My images are composites of multiple image fragments that have been digitally manipulated and combined. I use images that I have photographed myself as well as images I've found. By outputting my images onto photographic negative film and then printing and toning them conventionally, I obtain archival prints and a photographic quality that oppose the general expectations of computer-manipulated imagery. This creates a deceptive sense of familiarity and nostalgia and emphasizes further the characteristic of photography to provide evidence. It contributes to factual and informational content, which further influence the viewer to approach, on an imaginary level, my scenarios as real and perceive my characters as actual beings.

Fascinated with the enigma of abnormality, I combine parts of different faces and bodies to create characters with peculiar appearances. I look for physical expressions that reveal a sense of truth about my character's state of mind and being. I often create children and adolescents because they exist in a state of disingenuous grace and innocence that evokes compassion and sympathy in the viewer. In my images, I take the idealistic image of youth and corrupt it by putting children and adolescents in discomforting situations. I want to create a conflict between our inherited precepts of right and wrong in order to cause a disturbance in the viewer and provoke a dialogue with his/her conscience.

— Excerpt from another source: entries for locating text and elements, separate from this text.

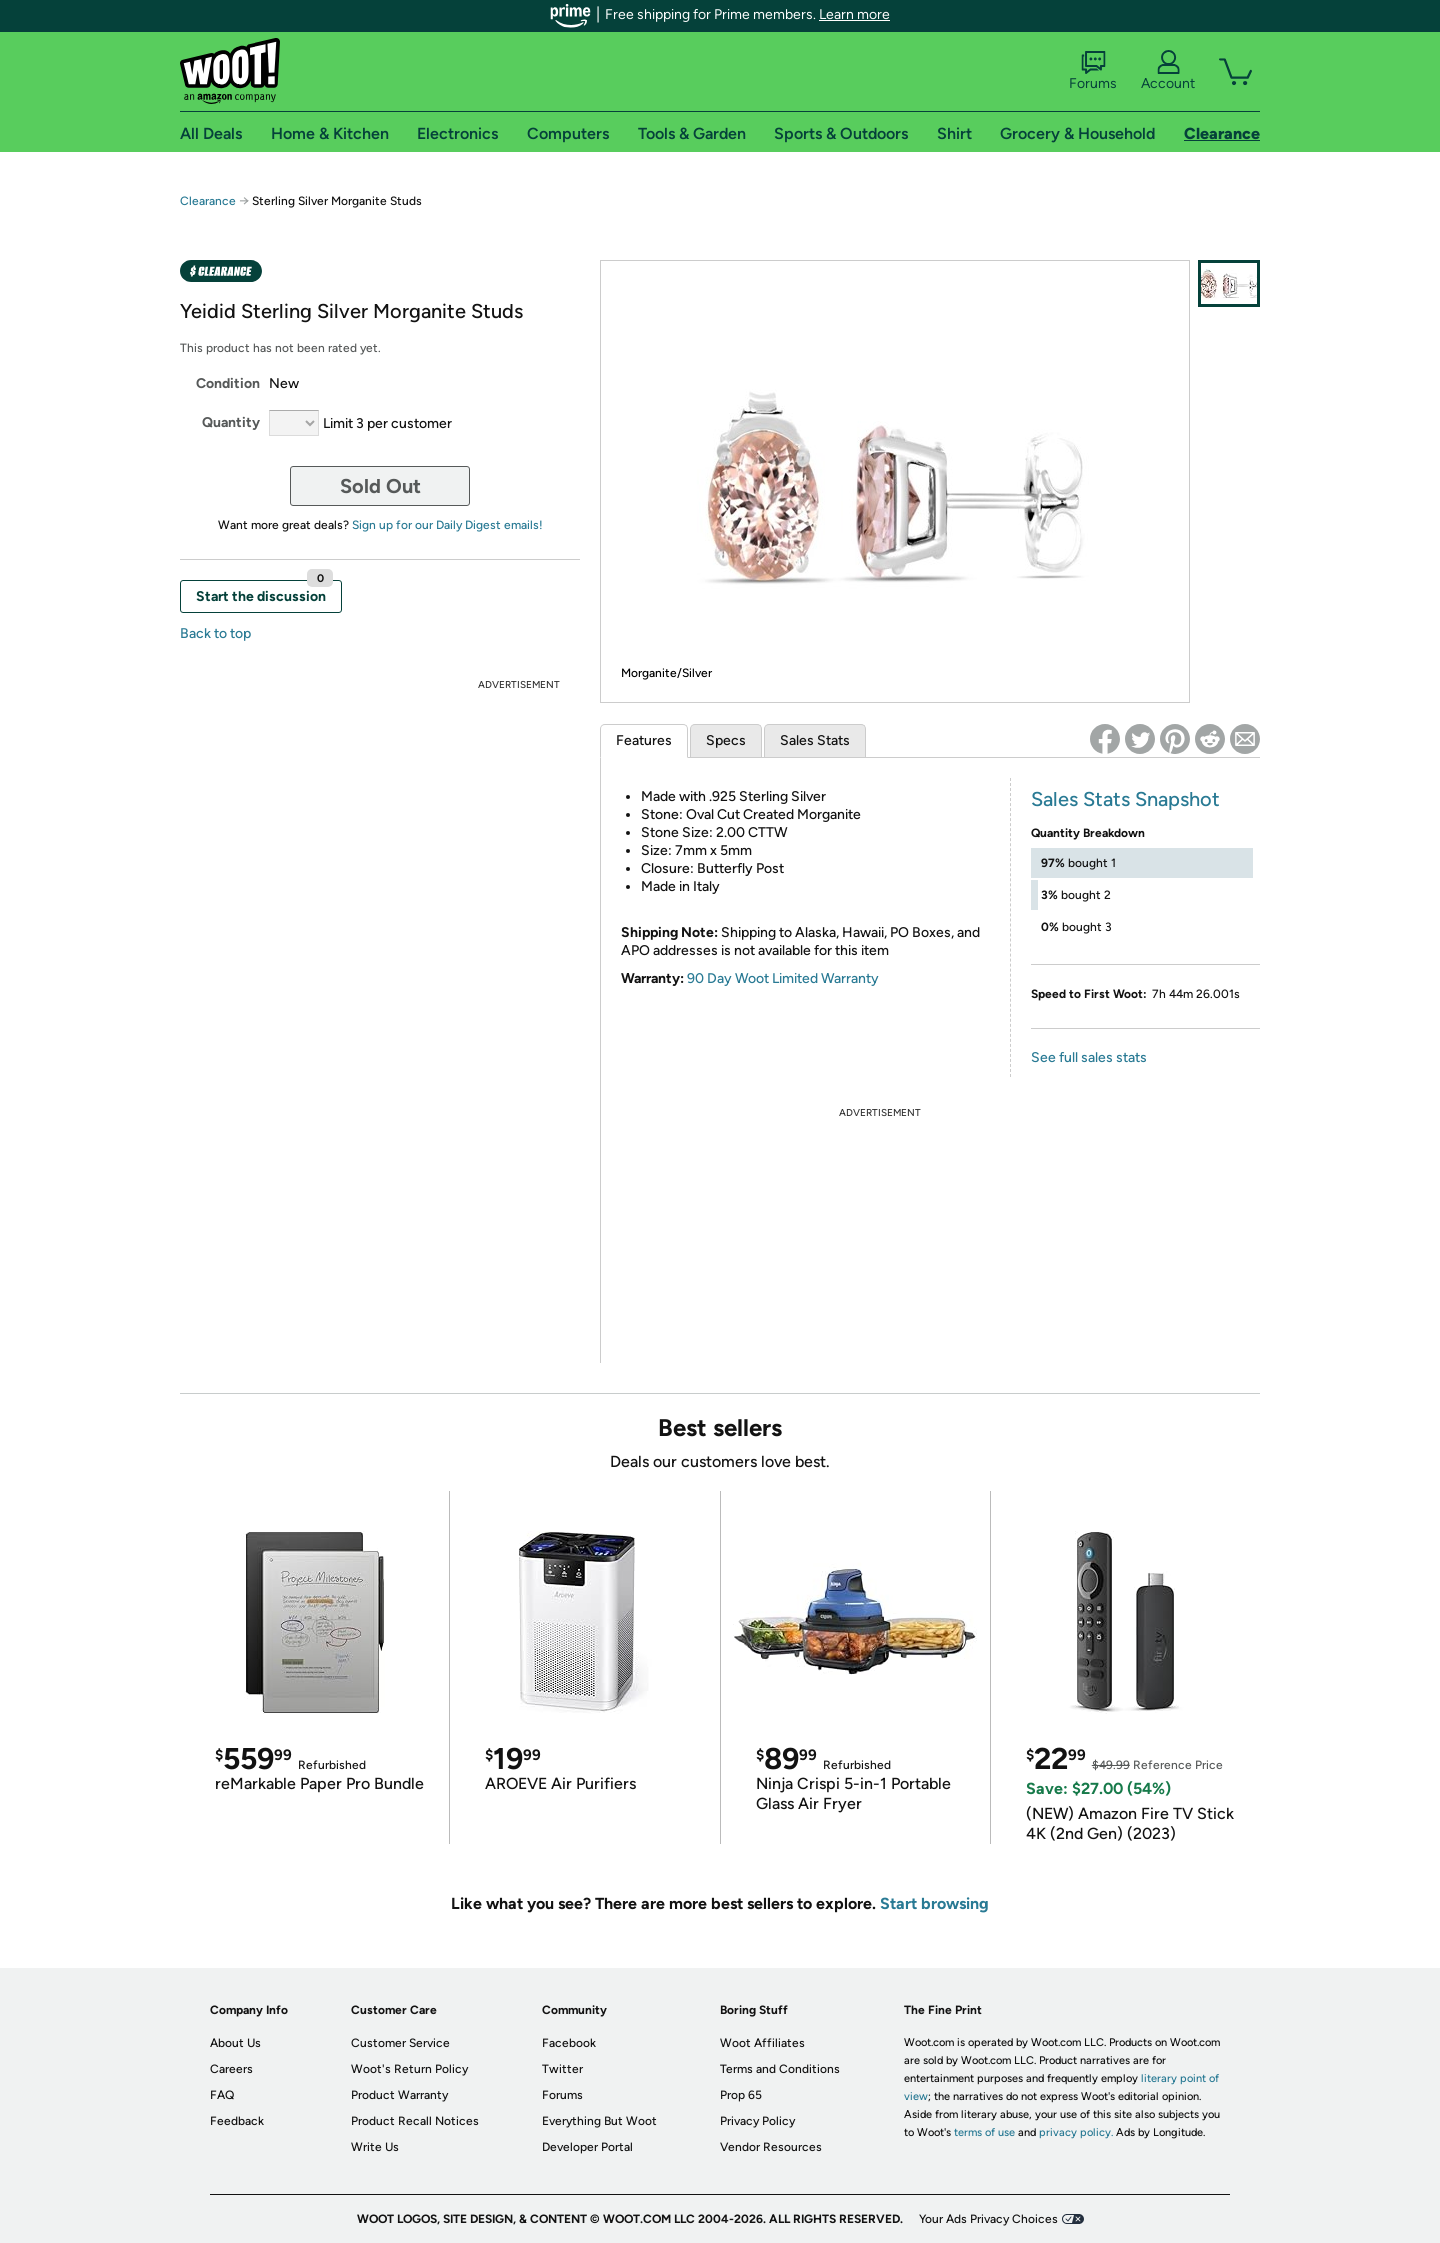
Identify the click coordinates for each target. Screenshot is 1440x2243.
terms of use (984, 2132)
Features (644, 740)
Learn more (854, 14)
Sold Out (380, 486)
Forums (1093, 71)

I prefer to work intuitively; the final image is never planned. I feel that the true power of an image emerges when it is allowed to develop on its own. This means that I do not overtly conceptualize or plan my images. I allow myself to change them constantly by adding and subtracting elements, thus keeping the image in a state of flux. Working with digital photography in this way allows me to re-work the image until I have achieved the type of narrative moment that I'm looking for. Making these images is a kind of automatic writing, the feedback of my consciousness.